# WHAT YOU HAVE TO DO
For the records that follow, please set down exactly the lines between the one holding "Instruction: Open the browser" and the one holding "You are a computer-use agent. 1992x548", inclusive, and only those.

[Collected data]
- - - - -
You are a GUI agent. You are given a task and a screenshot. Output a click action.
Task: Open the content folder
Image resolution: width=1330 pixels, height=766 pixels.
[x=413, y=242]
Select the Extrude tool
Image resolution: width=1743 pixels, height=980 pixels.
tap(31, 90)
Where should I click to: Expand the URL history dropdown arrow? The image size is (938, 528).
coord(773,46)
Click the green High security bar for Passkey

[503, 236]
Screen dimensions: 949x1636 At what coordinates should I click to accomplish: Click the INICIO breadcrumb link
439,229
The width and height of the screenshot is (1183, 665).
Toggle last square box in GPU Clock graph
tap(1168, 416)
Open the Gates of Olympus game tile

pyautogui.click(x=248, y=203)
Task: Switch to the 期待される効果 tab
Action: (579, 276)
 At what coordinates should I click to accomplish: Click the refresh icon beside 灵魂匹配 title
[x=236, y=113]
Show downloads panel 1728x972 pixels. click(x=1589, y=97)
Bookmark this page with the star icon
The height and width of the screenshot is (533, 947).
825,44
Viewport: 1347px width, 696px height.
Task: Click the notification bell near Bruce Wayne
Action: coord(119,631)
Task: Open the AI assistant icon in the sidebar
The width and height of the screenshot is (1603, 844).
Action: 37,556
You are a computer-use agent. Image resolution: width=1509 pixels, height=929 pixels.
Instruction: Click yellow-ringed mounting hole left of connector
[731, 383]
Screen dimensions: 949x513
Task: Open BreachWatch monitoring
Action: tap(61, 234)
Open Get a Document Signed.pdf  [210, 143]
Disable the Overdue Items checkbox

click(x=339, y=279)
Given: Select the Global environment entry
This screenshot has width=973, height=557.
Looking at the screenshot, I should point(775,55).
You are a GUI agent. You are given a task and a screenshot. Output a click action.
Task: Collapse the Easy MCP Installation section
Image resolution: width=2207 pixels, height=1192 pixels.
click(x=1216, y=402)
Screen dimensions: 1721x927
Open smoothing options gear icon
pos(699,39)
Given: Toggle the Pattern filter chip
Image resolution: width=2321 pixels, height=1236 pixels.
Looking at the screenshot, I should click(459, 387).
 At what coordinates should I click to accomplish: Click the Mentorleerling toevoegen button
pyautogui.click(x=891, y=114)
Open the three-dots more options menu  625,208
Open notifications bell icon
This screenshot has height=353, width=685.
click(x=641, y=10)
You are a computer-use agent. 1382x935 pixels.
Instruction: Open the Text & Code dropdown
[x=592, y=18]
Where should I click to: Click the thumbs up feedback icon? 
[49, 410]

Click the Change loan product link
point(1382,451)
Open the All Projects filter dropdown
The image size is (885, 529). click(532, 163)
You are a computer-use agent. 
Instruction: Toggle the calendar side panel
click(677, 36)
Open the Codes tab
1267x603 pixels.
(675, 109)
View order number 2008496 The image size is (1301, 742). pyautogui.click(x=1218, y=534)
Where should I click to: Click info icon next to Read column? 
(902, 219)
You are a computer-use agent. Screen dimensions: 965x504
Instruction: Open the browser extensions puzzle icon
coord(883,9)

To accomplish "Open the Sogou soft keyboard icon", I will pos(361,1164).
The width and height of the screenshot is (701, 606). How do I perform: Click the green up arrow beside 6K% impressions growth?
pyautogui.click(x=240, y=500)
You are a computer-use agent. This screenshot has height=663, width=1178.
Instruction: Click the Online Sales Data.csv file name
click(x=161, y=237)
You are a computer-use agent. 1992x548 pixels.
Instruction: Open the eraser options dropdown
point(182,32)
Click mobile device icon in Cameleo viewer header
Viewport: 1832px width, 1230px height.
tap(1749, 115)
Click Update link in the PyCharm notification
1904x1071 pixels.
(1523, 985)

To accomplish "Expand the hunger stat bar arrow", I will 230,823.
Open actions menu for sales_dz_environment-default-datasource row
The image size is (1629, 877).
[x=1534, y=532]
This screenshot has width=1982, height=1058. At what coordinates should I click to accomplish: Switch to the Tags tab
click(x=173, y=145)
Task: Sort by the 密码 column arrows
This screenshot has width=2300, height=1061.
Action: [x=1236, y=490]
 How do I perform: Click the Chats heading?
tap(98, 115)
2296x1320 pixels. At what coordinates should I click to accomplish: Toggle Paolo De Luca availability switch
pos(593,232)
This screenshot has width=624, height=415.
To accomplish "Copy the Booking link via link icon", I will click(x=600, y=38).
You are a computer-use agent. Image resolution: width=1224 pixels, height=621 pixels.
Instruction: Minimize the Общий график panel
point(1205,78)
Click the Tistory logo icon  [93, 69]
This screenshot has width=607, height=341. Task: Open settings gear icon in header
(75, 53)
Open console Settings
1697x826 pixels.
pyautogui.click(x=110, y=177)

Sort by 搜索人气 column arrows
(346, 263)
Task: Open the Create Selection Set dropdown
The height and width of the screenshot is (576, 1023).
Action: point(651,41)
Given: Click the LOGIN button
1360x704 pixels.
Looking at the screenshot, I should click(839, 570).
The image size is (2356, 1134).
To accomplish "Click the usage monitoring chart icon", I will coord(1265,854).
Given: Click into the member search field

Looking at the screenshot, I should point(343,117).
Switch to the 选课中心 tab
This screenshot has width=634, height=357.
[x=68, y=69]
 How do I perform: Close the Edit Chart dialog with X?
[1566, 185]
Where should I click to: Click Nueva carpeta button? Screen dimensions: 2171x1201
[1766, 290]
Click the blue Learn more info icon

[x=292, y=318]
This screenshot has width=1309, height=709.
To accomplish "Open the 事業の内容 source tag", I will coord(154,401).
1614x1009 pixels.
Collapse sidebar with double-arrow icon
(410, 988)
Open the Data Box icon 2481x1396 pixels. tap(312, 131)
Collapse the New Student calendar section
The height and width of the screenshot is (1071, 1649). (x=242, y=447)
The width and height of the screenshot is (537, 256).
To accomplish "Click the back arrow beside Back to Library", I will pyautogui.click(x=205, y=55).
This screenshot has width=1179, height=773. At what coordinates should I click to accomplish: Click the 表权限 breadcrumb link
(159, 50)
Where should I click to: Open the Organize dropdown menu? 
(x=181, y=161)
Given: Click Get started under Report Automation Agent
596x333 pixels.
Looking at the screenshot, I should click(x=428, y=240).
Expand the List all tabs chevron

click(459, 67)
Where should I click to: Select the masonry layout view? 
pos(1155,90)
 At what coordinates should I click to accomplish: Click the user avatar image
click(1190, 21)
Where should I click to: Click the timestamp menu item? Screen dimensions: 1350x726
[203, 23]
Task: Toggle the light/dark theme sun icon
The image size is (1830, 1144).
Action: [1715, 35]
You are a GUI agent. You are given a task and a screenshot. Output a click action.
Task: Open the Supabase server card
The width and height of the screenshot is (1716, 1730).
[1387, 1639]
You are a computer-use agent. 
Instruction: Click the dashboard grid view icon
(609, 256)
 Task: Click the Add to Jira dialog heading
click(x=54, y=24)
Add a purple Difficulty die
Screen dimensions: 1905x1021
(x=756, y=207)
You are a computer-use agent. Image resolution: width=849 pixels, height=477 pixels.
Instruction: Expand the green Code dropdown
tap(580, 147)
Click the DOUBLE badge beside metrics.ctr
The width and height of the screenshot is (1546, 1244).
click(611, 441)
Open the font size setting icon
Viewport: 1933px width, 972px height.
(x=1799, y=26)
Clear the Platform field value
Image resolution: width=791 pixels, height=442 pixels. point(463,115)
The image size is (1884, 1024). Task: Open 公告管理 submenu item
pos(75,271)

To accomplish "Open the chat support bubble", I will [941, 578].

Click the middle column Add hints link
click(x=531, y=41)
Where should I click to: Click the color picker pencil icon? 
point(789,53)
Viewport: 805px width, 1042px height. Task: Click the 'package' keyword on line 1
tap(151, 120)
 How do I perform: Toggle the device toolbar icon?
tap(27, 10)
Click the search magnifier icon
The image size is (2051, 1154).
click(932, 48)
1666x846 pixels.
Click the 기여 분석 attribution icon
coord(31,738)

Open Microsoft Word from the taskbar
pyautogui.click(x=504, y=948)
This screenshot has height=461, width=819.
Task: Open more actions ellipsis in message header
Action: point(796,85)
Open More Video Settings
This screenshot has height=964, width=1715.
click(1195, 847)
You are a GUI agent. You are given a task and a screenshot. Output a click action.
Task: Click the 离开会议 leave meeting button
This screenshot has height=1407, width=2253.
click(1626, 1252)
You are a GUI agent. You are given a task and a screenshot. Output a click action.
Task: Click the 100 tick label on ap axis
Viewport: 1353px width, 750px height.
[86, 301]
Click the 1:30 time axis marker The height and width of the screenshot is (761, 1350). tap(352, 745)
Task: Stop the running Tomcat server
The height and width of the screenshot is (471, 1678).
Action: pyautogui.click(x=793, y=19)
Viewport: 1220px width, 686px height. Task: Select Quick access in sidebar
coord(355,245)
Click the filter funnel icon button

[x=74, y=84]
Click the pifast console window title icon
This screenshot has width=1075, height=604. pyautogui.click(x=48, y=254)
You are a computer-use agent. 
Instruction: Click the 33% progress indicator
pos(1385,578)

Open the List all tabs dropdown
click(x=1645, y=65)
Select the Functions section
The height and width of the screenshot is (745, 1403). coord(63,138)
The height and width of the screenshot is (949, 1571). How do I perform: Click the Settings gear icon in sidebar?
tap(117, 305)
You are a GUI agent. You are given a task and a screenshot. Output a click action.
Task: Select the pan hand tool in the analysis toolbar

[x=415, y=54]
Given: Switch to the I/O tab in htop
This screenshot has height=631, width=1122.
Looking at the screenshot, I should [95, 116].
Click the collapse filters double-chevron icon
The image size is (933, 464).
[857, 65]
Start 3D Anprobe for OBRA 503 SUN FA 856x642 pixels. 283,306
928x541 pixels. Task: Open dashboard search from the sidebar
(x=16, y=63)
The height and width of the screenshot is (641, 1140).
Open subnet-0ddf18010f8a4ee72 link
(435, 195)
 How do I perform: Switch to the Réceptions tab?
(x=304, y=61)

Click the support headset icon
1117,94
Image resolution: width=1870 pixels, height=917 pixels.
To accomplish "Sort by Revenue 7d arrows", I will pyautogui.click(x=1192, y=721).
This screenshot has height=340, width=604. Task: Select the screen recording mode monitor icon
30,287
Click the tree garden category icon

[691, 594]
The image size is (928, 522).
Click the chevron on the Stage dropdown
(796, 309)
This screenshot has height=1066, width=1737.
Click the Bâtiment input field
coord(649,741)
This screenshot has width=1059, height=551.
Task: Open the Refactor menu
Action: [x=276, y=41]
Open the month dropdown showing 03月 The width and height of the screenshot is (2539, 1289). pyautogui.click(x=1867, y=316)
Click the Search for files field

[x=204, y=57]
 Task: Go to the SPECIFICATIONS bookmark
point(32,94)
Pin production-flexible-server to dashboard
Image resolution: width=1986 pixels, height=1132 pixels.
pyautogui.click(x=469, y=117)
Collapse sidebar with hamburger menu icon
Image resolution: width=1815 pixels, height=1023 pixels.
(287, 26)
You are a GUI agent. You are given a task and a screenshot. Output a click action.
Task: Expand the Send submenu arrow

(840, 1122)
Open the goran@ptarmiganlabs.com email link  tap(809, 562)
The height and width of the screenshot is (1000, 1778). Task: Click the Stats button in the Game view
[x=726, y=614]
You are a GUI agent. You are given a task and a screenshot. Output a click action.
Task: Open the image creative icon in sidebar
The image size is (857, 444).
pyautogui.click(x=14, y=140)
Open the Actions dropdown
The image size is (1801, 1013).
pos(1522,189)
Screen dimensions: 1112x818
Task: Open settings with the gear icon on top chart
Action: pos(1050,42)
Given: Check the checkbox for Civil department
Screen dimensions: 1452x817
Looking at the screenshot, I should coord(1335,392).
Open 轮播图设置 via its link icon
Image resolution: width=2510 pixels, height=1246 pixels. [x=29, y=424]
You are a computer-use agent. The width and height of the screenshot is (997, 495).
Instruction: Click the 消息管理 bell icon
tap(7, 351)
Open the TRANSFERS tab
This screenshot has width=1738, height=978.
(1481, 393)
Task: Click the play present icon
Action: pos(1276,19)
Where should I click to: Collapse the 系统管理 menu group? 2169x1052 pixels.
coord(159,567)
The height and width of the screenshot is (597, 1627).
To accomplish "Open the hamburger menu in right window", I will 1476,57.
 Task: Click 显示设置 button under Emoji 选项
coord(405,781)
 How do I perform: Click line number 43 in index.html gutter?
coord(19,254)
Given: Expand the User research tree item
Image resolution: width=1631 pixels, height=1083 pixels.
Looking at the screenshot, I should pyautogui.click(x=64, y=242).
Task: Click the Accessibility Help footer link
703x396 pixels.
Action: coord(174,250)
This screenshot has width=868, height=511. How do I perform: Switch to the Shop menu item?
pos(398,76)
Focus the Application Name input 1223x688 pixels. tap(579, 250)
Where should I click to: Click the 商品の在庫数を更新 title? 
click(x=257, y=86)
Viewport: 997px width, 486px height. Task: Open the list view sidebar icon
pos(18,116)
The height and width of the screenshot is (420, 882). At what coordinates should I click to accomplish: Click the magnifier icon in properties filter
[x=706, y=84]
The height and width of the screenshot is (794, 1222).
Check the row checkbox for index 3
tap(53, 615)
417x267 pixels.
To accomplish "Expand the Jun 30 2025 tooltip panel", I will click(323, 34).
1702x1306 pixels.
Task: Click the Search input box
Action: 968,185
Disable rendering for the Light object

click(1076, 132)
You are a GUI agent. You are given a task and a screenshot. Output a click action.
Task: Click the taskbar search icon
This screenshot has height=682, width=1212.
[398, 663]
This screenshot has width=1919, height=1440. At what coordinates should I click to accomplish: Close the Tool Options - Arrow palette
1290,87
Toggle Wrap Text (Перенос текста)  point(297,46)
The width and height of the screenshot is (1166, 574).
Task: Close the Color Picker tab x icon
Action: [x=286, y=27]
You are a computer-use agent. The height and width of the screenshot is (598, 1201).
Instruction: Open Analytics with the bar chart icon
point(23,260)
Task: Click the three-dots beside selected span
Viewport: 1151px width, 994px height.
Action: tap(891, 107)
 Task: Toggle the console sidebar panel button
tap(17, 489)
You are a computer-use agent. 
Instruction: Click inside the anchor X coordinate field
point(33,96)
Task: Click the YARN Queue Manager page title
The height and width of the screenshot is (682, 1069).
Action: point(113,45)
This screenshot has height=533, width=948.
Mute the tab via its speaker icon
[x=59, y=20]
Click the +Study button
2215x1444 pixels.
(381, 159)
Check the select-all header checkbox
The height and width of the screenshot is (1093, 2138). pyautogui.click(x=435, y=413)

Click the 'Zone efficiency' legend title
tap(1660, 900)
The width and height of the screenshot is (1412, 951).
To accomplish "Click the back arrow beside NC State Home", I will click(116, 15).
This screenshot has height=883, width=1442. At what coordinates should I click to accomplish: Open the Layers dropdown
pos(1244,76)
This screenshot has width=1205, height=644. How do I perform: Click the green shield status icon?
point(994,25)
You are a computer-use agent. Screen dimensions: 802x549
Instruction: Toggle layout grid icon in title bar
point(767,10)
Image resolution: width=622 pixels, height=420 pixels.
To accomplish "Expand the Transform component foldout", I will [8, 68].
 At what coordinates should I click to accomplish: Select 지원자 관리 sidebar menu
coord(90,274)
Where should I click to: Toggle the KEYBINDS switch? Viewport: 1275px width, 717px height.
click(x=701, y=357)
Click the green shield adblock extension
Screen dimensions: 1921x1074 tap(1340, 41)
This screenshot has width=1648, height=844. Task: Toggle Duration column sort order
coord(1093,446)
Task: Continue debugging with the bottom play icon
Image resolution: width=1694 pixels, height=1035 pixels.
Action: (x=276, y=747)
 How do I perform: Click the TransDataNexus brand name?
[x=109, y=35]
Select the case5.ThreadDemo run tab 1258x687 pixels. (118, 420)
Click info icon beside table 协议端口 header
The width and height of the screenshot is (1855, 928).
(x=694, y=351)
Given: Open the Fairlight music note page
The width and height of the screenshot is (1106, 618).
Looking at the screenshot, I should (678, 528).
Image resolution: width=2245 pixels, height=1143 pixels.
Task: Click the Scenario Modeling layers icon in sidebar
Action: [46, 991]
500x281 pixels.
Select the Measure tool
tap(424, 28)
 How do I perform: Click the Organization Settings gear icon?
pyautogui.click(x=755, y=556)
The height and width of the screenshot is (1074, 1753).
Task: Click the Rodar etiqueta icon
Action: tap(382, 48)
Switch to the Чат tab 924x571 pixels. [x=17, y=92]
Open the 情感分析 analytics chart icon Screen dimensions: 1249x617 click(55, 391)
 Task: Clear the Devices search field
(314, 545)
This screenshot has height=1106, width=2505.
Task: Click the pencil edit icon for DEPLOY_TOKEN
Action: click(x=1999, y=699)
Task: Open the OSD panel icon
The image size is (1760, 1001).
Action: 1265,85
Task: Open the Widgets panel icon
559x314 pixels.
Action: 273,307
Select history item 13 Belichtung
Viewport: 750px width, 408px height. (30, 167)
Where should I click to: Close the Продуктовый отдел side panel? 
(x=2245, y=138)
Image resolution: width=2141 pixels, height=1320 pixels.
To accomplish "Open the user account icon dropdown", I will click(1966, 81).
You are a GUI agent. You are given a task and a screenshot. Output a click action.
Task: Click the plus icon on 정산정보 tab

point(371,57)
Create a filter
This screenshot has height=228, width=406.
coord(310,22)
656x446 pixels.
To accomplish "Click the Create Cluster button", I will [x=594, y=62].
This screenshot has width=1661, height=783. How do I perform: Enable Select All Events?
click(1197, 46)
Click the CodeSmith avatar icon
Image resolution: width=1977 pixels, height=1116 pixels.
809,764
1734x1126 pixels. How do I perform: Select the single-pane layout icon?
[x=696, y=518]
- - - - -
# ANSWER
Instruction: Open the browser extensions puzzle icon
coord(883,9)

To accomplish "Open the Sogou soft keyboard icon", I will pos(361,1164).
The width and height of the screenshot is (701, 606). How do I perform: Click the green up arrow beside 6K% impressions growth?
pyautogui.click(x=240, y=500)
You are a computer-use agent. This screenshot has height=663, width=1178.
Instruction: Click the Online Sales Data.csv file name
click(x=161, y=237)
You are a computer-use agent. 1992x548 pixels.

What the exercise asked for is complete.